§ **Task details**
Return every line of the material below unchanged, reproducing each character and line break as it appears.

§ **Stored rows**
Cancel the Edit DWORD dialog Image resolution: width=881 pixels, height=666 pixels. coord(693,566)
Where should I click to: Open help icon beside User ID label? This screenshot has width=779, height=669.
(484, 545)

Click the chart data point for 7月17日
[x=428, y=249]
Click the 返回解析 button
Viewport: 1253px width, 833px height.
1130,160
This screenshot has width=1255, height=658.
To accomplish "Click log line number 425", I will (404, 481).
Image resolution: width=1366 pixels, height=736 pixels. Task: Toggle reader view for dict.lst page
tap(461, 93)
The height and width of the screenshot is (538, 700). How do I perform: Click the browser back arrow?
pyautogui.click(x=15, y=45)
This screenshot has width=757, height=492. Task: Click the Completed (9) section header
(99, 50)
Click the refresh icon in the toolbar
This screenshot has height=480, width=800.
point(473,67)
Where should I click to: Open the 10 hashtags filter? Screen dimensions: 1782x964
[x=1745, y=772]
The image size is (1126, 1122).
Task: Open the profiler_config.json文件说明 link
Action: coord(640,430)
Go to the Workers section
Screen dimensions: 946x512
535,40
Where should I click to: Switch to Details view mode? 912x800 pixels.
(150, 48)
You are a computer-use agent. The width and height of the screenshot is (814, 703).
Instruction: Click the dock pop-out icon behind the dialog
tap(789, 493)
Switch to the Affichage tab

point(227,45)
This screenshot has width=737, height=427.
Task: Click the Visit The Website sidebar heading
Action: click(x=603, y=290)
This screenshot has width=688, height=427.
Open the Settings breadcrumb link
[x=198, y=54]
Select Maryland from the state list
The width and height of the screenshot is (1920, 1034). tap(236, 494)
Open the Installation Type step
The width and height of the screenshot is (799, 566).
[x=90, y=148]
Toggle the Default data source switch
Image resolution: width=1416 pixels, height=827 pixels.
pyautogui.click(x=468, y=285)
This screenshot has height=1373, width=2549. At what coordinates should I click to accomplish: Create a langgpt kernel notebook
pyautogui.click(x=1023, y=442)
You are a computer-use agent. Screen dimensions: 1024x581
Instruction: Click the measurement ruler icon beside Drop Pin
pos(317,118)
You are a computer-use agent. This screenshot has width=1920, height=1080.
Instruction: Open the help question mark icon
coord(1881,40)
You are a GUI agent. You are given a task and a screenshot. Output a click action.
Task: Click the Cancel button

§ **Task answer**
Cancel the Edit DWORD dialog Image resolution: width=881 pixels, height=666 pixels. coord(693,566)
Where should I click to: Open help icon beside User ID label? This screenshot has width=779, height=669.
(484, 545)

Click the chart data point for 7月17日
[x=428, y=249]
Click the 返回解析 button
Viewport: 1253px width, 833px height.
1130,160
This screenshot has width=1255, height=658.
To accomplish "Click log line number 425", I will (404, 481).
Image resolution: width=1366 pixels, height=736 pixels. Task: Toggle reader view for dict.lst page
tap(461, 93)
The height and width of the screenshot is (538, 700). How do I perform: Click the browser back arrow?
pyautogui.click(x=15, y=45)
This screenshot has width=757, height=492. Task: Click the Completed (9) section header
(99, 50)
Click the refresh icon in the toolbar
This screenshot has height=480, width=800.
point(473,67)
Where should I click to: Open the 10 hashtags filter? Screen dimensions: 1782x964
[x=1745, y=772]
The image size is (1126, 1122).
Task: Open the profiler_config.json文件说明 link
Action: coord(640,430)
Go to the Workers section
Screen dimensions: 946x512
535,40
Where should I click to: Switch to Details view mode? 912x800 pixels.
(150, 48)
You are a computer-use agent. The width and height of the screenshot is (814, 703).
Instruction: Click the dock pop-out icon behind the dialog
tap(789, 493)
Switch to the Affichage tab

point(227,45)
This screenshot has width=737, height=427.
Task: Click the Visit The Website sidebar heading
Action: click(x=603, y=290)
This screenshot has width=688, height=427.
Open the Settings breadcrumb link
[x=198, y=54]
Select Maryland from the state list
The width and height of the screenshot is (1920, 1034). tap(236, 494)
Open the Installation Type step
The width and height of the screenshot is (799, 566).
[x=90, y=148]
Toggle the Default data source switch
Image resolution: width=1416 pixels, height=827 pixels.
pyautogui.click(x=468, y=285)
This screenshot has height=1373, width=2549. At what coordinates should I click to accomplish: Create a langgpt kernel notebook
pyautogui.click(x=1023, y=442)
You are a computer-use agent. Screen dimensions: 1024x581
Instruction: Click the measurement ruler icon beside Drop Pin
pos(317,118)
You are a computer-use agent. This screenshot has width=1920, height=1080.
Instruction: Open the help question mark icon
coord(1881,40)
You are a GUI agent. You are given a task and a screenshot. Output a click action.
Task: Click the Cancel button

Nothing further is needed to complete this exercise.